Atdhe B, Marika Apostolova and Artan Luma
Adv. Artif. Intell. Mach. Learn., 4 (3):2408-2415
Atdhe B : University of South East European (SEEU), Tetovo, N. Macedonia.
Marika Apostolova : University of South East European (SEEU), Tetovo, N. Macedonia.
Artan Luma : University of South East European (SEEU), Tetovo, N. Macedonia.
DOI: https://dx.doi.org/10.54364/AAIML.2024.43140
Article History: Received on: 15-May-24, Accepted on: 12-Jul-24, Published on: 19-Jul-24
Corresponding Author: Atdhe B
Email: ab29762@seeu.edu.mk
Citation: Atdhe Buja, et al. A Model Proposal of Cybersecurity for the IIoT: Enhancing IIoT Cybersecurity through Machine Learning and Deep Learning Techniques. Advances in Artificial Intelligence and Machine Learning. 2024;4(3):140.

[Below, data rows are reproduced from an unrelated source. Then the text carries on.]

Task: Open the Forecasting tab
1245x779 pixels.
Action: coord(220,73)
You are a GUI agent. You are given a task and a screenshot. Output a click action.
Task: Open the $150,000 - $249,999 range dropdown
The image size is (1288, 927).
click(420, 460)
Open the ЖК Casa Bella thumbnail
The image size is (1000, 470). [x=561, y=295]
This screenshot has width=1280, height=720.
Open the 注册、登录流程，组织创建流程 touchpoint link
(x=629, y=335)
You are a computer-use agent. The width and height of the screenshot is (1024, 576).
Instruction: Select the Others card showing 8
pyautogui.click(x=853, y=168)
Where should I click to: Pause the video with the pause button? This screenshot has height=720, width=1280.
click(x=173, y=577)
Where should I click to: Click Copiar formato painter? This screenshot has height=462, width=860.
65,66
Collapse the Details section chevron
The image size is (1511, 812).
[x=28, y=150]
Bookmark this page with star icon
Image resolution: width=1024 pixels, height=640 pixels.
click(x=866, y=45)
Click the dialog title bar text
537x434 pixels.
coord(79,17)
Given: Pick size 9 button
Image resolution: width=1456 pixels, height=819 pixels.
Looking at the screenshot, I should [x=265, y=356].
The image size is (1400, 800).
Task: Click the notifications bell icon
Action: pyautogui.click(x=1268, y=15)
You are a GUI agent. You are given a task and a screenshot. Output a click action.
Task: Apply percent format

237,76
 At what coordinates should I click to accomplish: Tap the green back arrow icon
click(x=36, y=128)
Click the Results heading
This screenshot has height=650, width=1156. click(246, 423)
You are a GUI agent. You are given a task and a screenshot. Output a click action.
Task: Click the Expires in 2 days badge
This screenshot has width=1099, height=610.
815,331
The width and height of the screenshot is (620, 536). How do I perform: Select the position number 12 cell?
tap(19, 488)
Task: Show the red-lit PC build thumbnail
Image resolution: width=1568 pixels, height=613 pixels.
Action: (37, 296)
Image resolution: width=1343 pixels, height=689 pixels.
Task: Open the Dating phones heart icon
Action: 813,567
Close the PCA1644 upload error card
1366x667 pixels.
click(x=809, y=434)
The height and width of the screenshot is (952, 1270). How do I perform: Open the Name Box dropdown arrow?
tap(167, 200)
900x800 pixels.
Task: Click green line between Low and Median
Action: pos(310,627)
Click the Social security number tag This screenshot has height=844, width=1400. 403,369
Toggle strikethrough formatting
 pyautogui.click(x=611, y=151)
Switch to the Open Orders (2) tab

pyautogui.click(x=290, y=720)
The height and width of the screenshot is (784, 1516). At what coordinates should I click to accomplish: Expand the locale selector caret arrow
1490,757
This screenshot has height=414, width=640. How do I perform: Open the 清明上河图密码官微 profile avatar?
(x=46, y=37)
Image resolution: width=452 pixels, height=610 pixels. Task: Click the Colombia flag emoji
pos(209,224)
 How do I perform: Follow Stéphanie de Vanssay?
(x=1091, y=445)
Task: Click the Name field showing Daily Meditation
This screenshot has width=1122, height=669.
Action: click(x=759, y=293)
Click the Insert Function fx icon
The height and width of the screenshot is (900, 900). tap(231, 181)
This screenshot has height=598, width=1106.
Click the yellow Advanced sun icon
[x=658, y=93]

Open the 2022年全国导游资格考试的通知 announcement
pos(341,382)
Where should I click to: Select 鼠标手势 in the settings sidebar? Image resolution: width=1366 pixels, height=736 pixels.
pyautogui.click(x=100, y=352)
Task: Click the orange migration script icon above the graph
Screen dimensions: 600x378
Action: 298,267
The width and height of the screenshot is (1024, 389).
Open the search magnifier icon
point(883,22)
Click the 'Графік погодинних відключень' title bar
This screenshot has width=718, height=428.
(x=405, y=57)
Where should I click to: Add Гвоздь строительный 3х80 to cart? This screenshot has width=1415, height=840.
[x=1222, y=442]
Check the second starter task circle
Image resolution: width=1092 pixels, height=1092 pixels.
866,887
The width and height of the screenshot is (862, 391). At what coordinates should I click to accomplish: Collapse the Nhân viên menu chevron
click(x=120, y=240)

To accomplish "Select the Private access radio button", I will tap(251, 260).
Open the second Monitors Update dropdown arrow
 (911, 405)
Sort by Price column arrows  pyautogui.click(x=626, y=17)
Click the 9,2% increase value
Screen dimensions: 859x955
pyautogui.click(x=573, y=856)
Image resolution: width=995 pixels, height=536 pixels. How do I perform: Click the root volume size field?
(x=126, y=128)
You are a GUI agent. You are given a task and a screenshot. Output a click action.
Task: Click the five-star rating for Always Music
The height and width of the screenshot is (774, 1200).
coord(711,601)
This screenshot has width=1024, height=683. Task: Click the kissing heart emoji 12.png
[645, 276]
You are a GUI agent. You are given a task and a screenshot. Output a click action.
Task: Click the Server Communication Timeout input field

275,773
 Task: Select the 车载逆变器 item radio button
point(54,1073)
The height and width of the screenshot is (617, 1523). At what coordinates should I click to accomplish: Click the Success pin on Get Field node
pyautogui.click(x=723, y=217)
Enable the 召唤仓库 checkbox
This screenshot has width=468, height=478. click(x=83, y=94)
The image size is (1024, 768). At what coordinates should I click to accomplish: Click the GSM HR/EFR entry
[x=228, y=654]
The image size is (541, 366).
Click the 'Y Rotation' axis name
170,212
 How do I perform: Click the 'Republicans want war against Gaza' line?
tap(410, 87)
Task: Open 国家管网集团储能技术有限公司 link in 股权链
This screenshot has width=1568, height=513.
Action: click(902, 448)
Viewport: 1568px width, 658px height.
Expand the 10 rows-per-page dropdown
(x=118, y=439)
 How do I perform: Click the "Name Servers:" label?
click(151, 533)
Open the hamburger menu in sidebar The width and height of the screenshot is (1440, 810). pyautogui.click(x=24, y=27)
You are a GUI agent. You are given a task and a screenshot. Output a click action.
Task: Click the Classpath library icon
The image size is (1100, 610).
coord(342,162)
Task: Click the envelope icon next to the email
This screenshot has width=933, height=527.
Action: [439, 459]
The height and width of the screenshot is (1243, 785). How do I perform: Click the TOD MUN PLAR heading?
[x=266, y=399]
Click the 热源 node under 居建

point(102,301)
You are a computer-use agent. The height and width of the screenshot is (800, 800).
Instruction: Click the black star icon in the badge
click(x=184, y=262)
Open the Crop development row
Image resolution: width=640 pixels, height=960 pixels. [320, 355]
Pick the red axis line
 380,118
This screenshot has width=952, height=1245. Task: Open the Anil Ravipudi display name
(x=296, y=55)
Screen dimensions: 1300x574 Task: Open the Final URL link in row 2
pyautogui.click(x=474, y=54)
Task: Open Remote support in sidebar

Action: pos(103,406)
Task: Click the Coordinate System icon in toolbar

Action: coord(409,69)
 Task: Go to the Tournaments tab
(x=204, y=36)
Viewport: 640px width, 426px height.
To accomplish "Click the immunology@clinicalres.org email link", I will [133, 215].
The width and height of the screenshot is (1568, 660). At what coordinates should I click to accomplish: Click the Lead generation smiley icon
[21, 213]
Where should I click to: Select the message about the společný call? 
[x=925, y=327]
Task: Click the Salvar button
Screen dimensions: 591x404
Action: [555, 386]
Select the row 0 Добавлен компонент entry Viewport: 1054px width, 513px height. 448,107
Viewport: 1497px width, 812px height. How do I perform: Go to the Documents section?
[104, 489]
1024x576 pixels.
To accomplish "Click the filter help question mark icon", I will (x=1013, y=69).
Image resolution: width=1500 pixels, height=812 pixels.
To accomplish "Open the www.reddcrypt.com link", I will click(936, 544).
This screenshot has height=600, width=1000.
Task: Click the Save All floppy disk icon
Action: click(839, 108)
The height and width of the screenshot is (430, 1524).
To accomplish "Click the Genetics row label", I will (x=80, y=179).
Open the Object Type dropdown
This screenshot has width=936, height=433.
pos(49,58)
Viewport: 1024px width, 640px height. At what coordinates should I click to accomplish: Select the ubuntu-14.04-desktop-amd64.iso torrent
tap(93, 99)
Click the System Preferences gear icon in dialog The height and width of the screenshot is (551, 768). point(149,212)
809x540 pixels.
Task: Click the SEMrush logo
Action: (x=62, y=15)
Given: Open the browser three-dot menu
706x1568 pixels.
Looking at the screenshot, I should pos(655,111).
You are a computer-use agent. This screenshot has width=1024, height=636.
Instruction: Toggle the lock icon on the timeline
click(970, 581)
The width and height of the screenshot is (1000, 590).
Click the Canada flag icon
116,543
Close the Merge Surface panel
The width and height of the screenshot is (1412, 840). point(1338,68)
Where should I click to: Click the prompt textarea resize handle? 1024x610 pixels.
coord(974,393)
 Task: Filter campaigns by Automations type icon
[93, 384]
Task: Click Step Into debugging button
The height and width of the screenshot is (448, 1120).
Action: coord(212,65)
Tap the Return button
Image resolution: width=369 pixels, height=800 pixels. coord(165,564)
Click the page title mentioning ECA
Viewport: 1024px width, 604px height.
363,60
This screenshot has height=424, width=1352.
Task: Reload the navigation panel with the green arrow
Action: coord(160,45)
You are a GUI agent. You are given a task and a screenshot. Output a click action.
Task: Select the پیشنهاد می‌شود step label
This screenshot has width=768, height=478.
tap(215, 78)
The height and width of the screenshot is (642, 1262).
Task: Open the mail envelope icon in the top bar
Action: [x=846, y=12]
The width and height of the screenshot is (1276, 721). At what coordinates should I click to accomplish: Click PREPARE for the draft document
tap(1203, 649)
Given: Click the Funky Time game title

The Industrial Internet of Things
(IIoT) acceleration has caused automation and data exchange enhancements within
industrial surroundings. Yet, this evolution has presented security issues due
to the raised exposure of critical infrastructure to cyber threats. This study
focuses on designing a thorough model for identifying and mitigating
vulnerabilities within IIoT networks utilizing Machine Learning (ML) and Deep
Learning (DL) techniques. A replicated IIoT network infrastructure was set to
communicate and exchange data for simulation. Use of Python script to execute
network scanning and data collection, distinct possible vulnerabilities. Then,
ML-DL analysis is handled by employing techniques of gradient boosting,
logistic regression, decision trees, random forest, multilayer perceptron, and convolutional
neural network. Throughout, gradient boosting has proven to higher performance
accuracy rate in recognizing the most impactful vulnerabilities. As well as a
model integral part of a Cost-Benefit Analysis (CBA) provides security
recommendations to mitigate identified vulnerabilities. According to the CBA
model vulnerabilities are prioritized based on the severity, related costs, and
potential benefits of mitigation. The proposed Cybersecurity model in addition
to high accuracy in vulnerability detection also provides a standardized
approach for categorizing Cybersecurity countermeasures according to
cost-effectiveness. This study emphasizes the need for a consolidated
Cybersecurity model for the IIoT and shows the capability of ML techniques to advance
Cybersecurity posture. Future work considered testing the model in a real
operation environment of IIoT, refining the model, and enrichment with more
knowledge base actionable mitigations.